Low-Frequency PPM1D Gene Mutations Affect Treatment Response to CD19-Targeted CAR T-Cell Therapy in Large B-Cell Lymphoma.

Chimeric antigen receptor T (CAR T)-cell therapy has become a standard treatment option for patients with relapsed or refractory diffuse large B-cell lymphoma (r/r DLBCL). Mutations in the PPM1D gene, a frequent driver alteration in clonal hematopoiesis (CH), lead to a gain of function of PPM1D/Wip1 phosphatase, impairing p53-dependent G1 checkpoint and promoting cell proliferation. The presence of PPM1D mutations has been correlated with reduced response to standard chemotherapy in lymphoma patients. In this study, we analyzed the impact of low-frequency PPM1D mutations on the safety and efficacy of CD19-targeted CAR T-cell therapy in a cohort of 85 r/r DLBCL patients.

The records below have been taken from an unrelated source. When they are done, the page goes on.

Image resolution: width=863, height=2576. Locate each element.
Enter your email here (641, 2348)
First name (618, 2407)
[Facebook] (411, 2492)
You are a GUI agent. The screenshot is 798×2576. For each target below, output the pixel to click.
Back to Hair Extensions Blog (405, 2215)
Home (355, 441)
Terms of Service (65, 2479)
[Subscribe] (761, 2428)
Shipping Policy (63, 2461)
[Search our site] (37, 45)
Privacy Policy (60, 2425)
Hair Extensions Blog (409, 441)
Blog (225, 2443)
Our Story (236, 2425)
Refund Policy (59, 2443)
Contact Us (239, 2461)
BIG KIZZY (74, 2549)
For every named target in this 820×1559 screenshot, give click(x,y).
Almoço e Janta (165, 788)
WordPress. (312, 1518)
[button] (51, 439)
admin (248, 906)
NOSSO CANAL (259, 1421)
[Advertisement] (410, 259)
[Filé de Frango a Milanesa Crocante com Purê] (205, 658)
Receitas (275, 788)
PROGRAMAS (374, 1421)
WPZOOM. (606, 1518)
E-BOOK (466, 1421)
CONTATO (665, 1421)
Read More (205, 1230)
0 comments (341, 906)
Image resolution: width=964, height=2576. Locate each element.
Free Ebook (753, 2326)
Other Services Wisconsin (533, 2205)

In this cohort, the prevalence of PPM1D gene mutations was 20% with a mean variant allele frequency (VAF) of 0.052 and a median VAF of 0.036. CAR T-induced cytokine release syndrome (CRS) and immune effector cell-associated neuro-toxicities (ICANS) occurred at similar frequencies in patients with and without PPM1D mutations. Clinical outcomes were globally worse in the PPM1D mutated (PPM1Dmut) vs. PPM1D wild type (PPM1Dwt) subset. While the prevalent treatment outcome within the PPM1Dwt subgroup was complete remission (56%), the majority of patients within the PPM1Dmut subgroup had only partial remission (60%). Median progression-free survival (PFS) was 3 vs. 12 months (p = 0.07) and median overall survival (OS) was 5 vs. 37 months (p = 0.004) for the PPM1Dmut and PPM1Dwt cohort, respectively. Our data suggest that the occurrence of PPM1D mutations in the context of CH may predict worse outcomes after CD19-targeted CAR T-cell therapy in patients with r/r DLBCL.